_REQUIRED WORK_. Translate this sentence from the forum thread below about dogs humping into Spanish: "I think it's up to you to tell him that sort of behaviour is not to be tolerated."

# Humping?



## CharliePepper (Aug 6, 2013)

Hi there,

I have a 4 month old boy, and so far he has twice tried humping (much to my embarrassment it was a large male dog's face in a pub garden! ).

We are planning on getting him fixed ASAP (vet suggested 5/6months), so as to avoid him developing a 'humping habit', am I being silly to think ... Phew! He hasnt developed the habit yet?

Does anyone have a boy that humped? What age did they start? If he does take up this habit what can I do to stop it? ... this is the one thing that made me really nervous about buying a boy!!

Thank you


----------



## kendal (Jul 16, 2009)

My girl echo who was spayed at 6 months started humping at 2years old when we got our youngest delta. It's the only dog she will do it to, so I feel it's more of a dominance thing than asexual thing. 


I also know a neutered male who will hump other male dogs as well as som females, but he is a big softy and not a dominant dog, so we don't know what's up with him.


----------



## dmgalley (Aug 19, 2012)

Jake never humped anyone and Willow humps everyone. 

Sent from my SGH-T989 using Tapatalk 2


----------



## tessybear (May 1, 2011)

Dexter humped everything and everyone both head and the other end! I found it so embarrassing! We had him neutered at 5 months and he has been the perfect gentleman ever since! He has never humped Bonnie ever nor has she either.


----------



## Lexi&Beemer (May 5, 2013)

Beemer started mostly humping Lexi but would try to hump the backside of any dog he saw. But the humping of Lexi was incessant. Nothing stopped him. Got him fixed at about 20 weeks. And the behavior is almost completely gone. Thank goodness.


----------



## CharliePepper (Aug 6, 2013)

Thank you Tessybear and Lexi&Beemer, that has really filled me with relief


----------



## rellek (Jun 12, 2013)

Ludo is only a little over 9 weeks and I have seen him hump my friend's arm and hump a towel. Both times he was riled up and it seemed out of dominance rather than anything sexual.


----------



## Cat 53 (Aug 26, 2012)

Max is now 1 year old and still has all his bits and pieces. He humped his huge octopus when he was tiny and he tries it on with Mandy, but I tell him to stop it and he does. I think it's up to you to tell him that sort of behaviour is not to be tolerated.


----------



## vickie (Jan 8, 2013)

I had Oscar done at 4 months but he still humps his teddy or my leg occasionally !!! He's never done it to another dog though.

_GIVEN MATERIAL_.
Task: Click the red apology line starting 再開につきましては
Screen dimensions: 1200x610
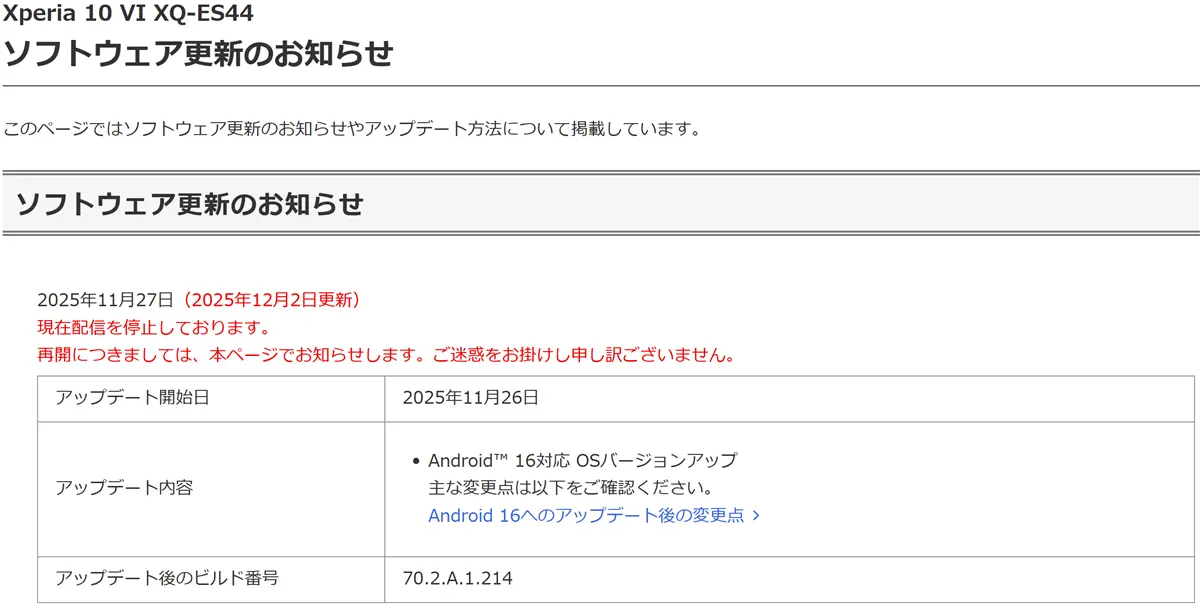Action: point(386,355)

_THE COMPLETED TASK_. Creo que te corresponde a ti decirle que ese tipo de comportamiento no se va a tolerar.